In our exercise, we have the carbon monoxide level as a function of both population \(x\) and time \(t\). By using the chain rule, we can connect these complexities and find how fast the pollution levels are changing over time, which we did by finding \(P'(t)\).
Population Models
Population models are mathematical equations or functions that predict the future population given certain conditions. They are vital for understanding how populations grow and how factors like pollution might change as a result.

One simple form of a population model is linear growth, like in our exercise where the population grows linearly with time \(x(t) = 12 + 2t\). Here, the initial population at time \(t = 0\) is 12 thousand, and it increases by 2 thousand each year. Linear growth means the same amount of increase occurs over each equal time period.
  • Linear models are easy to work with and provide simple predictions.
  • They are best suited for short-term predictions where other complex factors (like migration, death rates) are not dominant.
  • In real-world scenarios, more complex models like exponential growth might be more accurate for long-term predictions.
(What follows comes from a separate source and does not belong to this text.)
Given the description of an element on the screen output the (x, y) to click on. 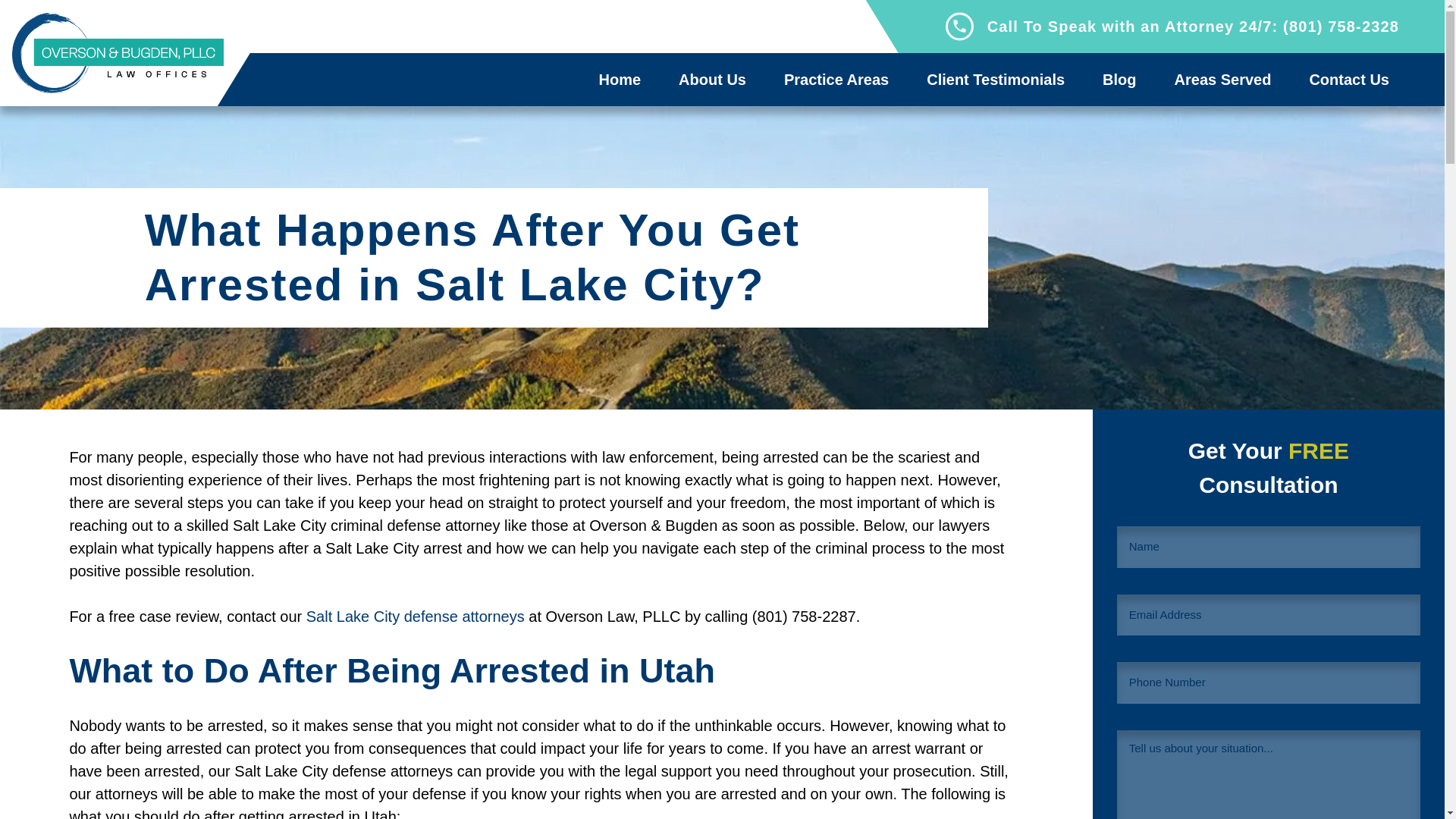
Practice Areas (836, 79)
About Us (711, 79)
Home (620, 79)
Understanding population models helps us see how changes in population numbers can affect other variables, such as pollution levels in our exercise.
Carbon Monoxide Levels
Carbon monoxide (CO) is a pollutant that affects air quality and can have serious health impacts. Monitoring and predicting its levels are crucial for city planning and public health.

In the exercise in question, we use a mathematical prediction model for carbon monoxide levels that depend on the population: \(P(t) = 0.02(12 + 2t)^{3/2} + 1\). This model provides insights into how pollution might change as more people reside in the city.
  • The pollutant levels can increase significantly with population due to more vehicles, industry emissions, and other sources.
  • Our derivative, \(P'(t)\), shows the rate of change of pollution levels, critical for noting how rapidly the environment might be affected.
  • By calculating this rate at a specific time (e.g., \(t = 2\)), city planners can make informed decisions on environmental policies.
Having accurate models and being able to compute rates of change helps in managing pollution and ensuring sustainable urban growth.